Gut, bei genauerer Betrachtung gäbe es an der Dame schon die eine oder andere Kleinigkeit auszusetzen. Die Titten schienen ein bisschen zu hängen und die linke Brustwarze schielte etwas nach außen. Dafür war die rechte Brust unwesentlich größer. Den kräftigen Hintern fand Kurt jedoch verlockend und an der stoppeligen Bärbel konnte man noch was tun. Die Falten am oberen Ende des Dekolletés passten nicht recht zum angegebenen Alter, aber Gesichtsfotos gab es ohnehin keine. Den dies begründenden Absatz im Profil kannte Kurt auswendig und gedachte ihn in Kürze in seiner eigenen Selbstdarstellung einzusetzen.

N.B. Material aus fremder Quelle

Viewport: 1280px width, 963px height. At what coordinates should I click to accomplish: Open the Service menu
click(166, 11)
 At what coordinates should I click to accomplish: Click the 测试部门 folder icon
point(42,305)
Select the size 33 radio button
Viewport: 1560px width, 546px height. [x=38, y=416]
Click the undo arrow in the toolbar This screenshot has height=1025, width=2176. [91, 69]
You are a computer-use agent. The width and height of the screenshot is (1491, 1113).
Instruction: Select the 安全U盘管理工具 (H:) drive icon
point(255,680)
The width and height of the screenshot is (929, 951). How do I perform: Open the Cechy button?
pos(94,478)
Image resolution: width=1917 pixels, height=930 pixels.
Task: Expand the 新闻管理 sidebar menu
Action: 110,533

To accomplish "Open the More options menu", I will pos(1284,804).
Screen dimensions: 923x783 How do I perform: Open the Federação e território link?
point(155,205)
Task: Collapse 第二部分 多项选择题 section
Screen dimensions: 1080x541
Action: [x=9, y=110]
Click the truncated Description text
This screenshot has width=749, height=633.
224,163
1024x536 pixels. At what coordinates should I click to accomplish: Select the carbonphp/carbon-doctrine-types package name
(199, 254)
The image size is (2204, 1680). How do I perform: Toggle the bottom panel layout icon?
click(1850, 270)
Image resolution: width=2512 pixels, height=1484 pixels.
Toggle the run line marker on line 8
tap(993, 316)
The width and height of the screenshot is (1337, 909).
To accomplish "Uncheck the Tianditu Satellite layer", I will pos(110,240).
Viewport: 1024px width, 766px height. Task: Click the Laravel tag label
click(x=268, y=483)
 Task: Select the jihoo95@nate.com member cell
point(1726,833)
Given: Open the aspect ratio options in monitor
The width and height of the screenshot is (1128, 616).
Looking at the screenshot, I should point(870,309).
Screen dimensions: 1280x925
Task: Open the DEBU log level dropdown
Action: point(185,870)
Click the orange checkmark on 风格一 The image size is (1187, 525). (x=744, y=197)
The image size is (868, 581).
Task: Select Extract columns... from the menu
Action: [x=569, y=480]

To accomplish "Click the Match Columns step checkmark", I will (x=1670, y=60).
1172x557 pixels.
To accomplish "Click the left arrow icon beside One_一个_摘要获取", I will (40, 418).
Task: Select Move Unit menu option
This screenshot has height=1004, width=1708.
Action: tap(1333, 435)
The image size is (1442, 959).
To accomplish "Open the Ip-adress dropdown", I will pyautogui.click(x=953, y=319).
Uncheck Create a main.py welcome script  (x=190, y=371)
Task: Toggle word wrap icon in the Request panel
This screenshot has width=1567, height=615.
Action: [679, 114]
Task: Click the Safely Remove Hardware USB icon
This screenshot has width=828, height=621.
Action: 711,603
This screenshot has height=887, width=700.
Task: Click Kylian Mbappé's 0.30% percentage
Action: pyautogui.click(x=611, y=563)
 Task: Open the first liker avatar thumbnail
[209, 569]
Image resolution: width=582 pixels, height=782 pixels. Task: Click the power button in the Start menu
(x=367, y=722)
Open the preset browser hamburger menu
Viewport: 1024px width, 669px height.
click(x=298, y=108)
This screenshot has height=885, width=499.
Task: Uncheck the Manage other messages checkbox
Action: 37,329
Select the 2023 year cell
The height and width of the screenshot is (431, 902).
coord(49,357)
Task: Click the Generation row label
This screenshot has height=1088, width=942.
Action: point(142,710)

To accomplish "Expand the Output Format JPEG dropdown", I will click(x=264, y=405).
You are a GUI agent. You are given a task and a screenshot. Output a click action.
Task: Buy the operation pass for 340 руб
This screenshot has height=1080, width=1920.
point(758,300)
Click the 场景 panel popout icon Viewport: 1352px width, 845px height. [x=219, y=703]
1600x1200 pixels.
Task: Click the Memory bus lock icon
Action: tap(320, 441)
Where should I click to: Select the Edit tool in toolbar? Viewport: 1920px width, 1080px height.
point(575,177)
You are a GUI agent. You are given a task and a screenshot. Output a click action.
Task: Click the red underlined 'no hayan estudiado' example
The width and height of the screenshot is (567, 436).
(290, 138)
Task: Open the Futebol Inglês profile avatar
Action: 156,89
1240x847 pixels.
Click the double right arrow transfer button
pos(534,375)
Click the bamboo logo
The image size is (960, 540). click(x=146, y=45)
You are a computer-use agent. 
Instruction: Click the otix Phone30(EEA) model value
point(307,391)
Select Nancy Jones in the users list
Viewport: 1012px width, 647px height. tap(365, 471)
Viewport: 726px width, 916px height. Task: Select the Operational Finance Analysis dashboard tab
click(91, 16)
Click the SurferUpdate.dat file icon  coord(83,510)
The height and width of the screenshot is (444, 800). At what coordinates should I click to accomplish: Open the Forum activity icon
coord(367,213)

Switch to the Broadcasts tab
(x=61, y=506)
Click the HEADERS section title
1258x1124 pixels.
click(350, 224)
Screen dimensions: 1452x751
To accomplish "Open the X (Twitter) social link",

„Für Dich ist das erste Date immer ein Blind-Date, erspare mir also das Gejammer nach einem Gesichtsbild, denn ich gebe keine Bilder aus der Hand. Von Dir erwarte ich selbstverständlich spätestens beim Anschreiben ein Face-Pic und ein Body-Pic. Ich kaufe keine Katze im Sack.“
Mit dieser Aussage war er völlig einverstanden. Man wusste ja, wohin das führt. Das Internet vergisst nichts und er selbst hatte aus ähnlichen Gründen nur Bilder seines besten Stückes veröffentlicht. Dass Photoshop dabei Pate gestanden hatte, musste Mann nicht erwähnen. So ein bisschen Schummeln ist noch nicht gelogen.
Vorsichtshalber hatte Kurt schon vor Wochen mal ein Match auf die Dame gesetzt und seitdem Tag für Tag jeweils fünf ihrer dreiundvierzig Fotos geliked. Bei den letzten Dreien hatte er sich gar zu je einem Kommentar verstiegen. Mit überzeugender Ehrlichkeit postete er unter dem ersten der drei Bilder:
„Hübsche Monstertiten, das sie ein wenig hängen, stört mich nich im geringsten.“
Na, wenn diese aus tiefstem Herzen kommende Anmerkung seine lauteren Absichten nicht transportieren konnte, ja, dann wusste er auch nicht mehr.
Und weiter, das nächste Foto:
„Ganz süße Möse. Da würd ic gärn mal dran schleggn. Muss aber vorher bissl besser rasiert werdn.“
Das war der Durchbruch. Zweifellos. Aber besser noch einen draufsetzen. Also Numero drei:
„Ich maks, wenn die ärsche der Mädels bischen fetter sind. Gibt nix schlimmeres als wie so ne vertrockenede, faltige Haut.“
Nun, freute sich Kurt, werde ich ein Anschreiben entwerfen, dem sie nicht widerstehen kann. Auf die Antwort bin ich schon gespannt. Er kopierte seinen Standardtext in das Mailfenster und drückte auf „Senden“.